PARIS: "J'hésitais déjà en 2017 mais là j'hésite encore plus": à l'instar de Pierre, professeur de sciences économiques et sociales, de nombreux enseignants, se disent "un peu perdus" face au vote du second tour de la présidentielle entre Emmanuel Macron et Marine Le Pen.
"Une chose est certaine, c'est que le vote Le Pen est complètement exclu", déclare ce professeur de sciences économiques dans un lycée de banlieue parisienne, âgé de 35 ans.
Selon Pierre, deux options: "Voter Macron ou s'abstenir. On est tous un peu +emmerdés+, un peu perdus", lance-t-il, en évoquant le vote de sa profession. "J'hésitais déjà en 2017 mais là j'hésite encore plus".
Même casse-tête pour Karim, 30 ans et prof d'histoire-géographie à Saint-Denis près de Paris. "Je n'ai jamais été autant indécis de toute ma vie, tout est confus, c'est horrible".
En 2017, "j'avais voté Macron avec beaucoup d'hésitation. Après les cinq années passées, où ce gouvernement a été ultra-violent socialement et psychologiquement, avec les digues nous séparant de l'extrême droite qui ont déjà sauté, c'est très dur de prendre sa décision".
Il assure "prendre encore du temps pour faire (son) choix entre le vote Macron ou l'abstention". "Vais-je vraiment assumer de m'en remettre aux autres en m'abstenant, notamment face à mes élèves déjà très défavorisés?", soupire-t-il.
Toujours en Seine-Saint-Denis, à Stains, Frédéric, 40 ans, professeur de sciences économiques et sociales, est dans la même hésitation: voter Macron ou s'abstenir.
"Le gouvernement actuel a esquinté le lycée et le service public durant cinq ans avec des conditions de travail qui se sont dégradées et des élèves qui ont perdu en apprentissage avec la réforme du lycée.

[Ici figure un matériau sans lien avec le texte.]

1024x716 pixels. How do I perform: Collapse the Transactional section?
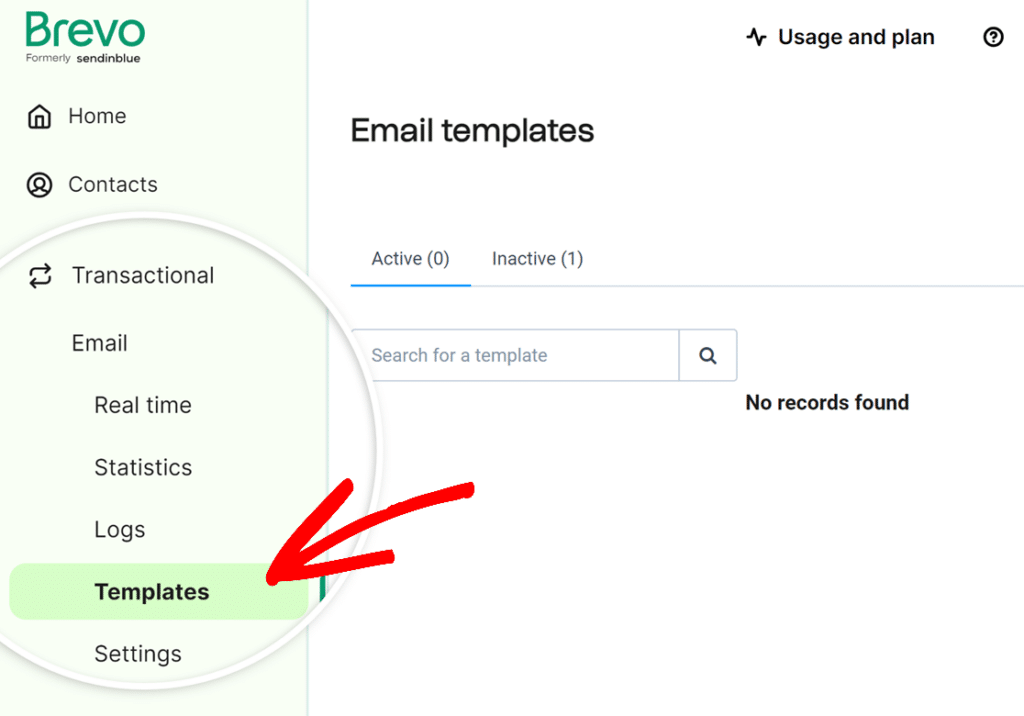coord(143,276)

Mais suis-je prêt pour autant à m'abstenir et prendre le risque de Le Pen? Je ne sais pas encore. C'est dur".
«Très peur du résultat»
En banlieue lilloise, Gaëlle, prof d'histoire-géographie en collège est elle aussi "indécise". "Je suis embêtée car ma zone est en vacances sur toute la durée du second tour et j'aurais bien aimé échanger avec les collègues en salle des profs,, on est beaucoup à ne savoir que faire", raconte cette femme de 54 ans.
La France compte quelque 870 000 enseignants, traditionnellement peu abstentionnistes.

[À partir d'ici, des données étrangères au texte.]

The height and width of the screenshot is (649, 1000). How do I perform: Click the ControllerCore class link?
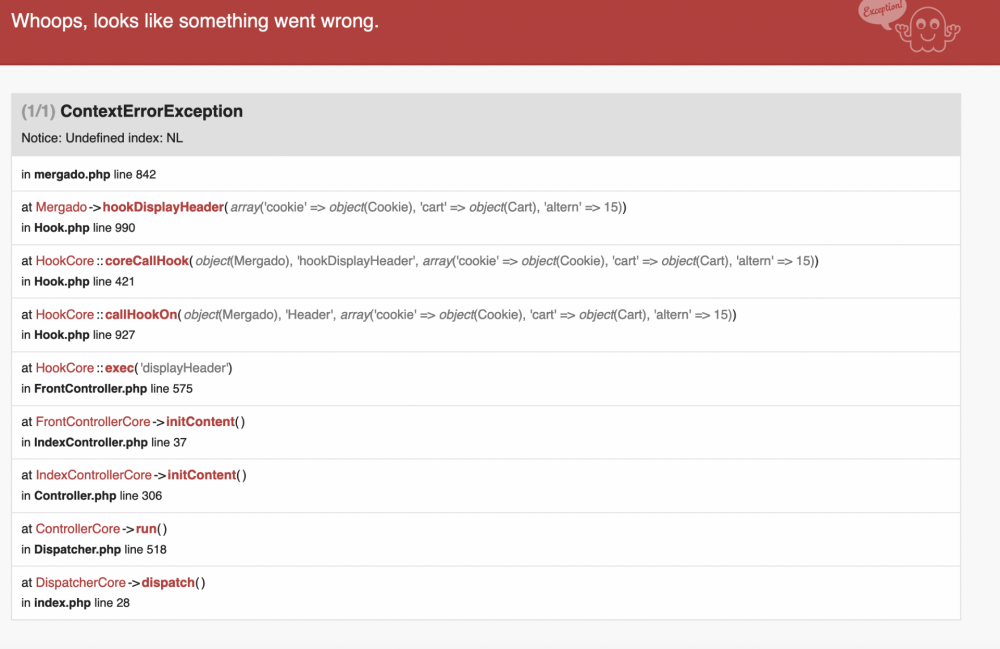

La majorité des professeurs interrogés par l'AFP ont dit leur indécision. Mais certains ont fait leur choix.
"Je suis conscient de représenter une petite minorité dans l'Education nationale mais j'ai voté Macron au premier tour et je ferai de même au second", explique Olivier, 49 ans, professeur d'histoire-géographie en Charente-Maritime. "Je dois avouer que j'ai très peur du résultat final. Je ne le sens pas du tout, ce vote, car autour de moi, j'ai l'impression que les gens avancent comme des somnambules".
Même constat pour Jacques, 32 ans, un autre professeur de sciences économiques et sociales près de Paris, qui, par "crainte que les gens s'abstiennent trop", a décidé de "voter Macron". "Ce n'est pas un choix facile mais il faut bien s'y coller".
Hélène, professeur des écoles dans le Vaucluse, est catégorique: "Ce sera une abstention militante, d'opinion". "Ni l'un ni l'autre des deux programmes ne me satisfont. Bien sûr que Le Pen c'est pire, mais après ces cinq années horribles pour l'école sous Macron, je ne me sens pas prête à voter pour lui, c'est impossible", dit cette prof de 48 ans, qui pense que "l'abstention sera au coeur des sujets le 24 avril", jour du 2e tour.
Marie, 40 ans, CPE à Paris dans le secondaire votera "blanc". "Cela reste un acte citoyen d'aller voter, de se déplacer, c'est pour cela que je préfère le vote blanc à l'abstention". Pour elle, "hors de question de donner (s)a voix à Macron après cinq années très difficiles pour l'éducation".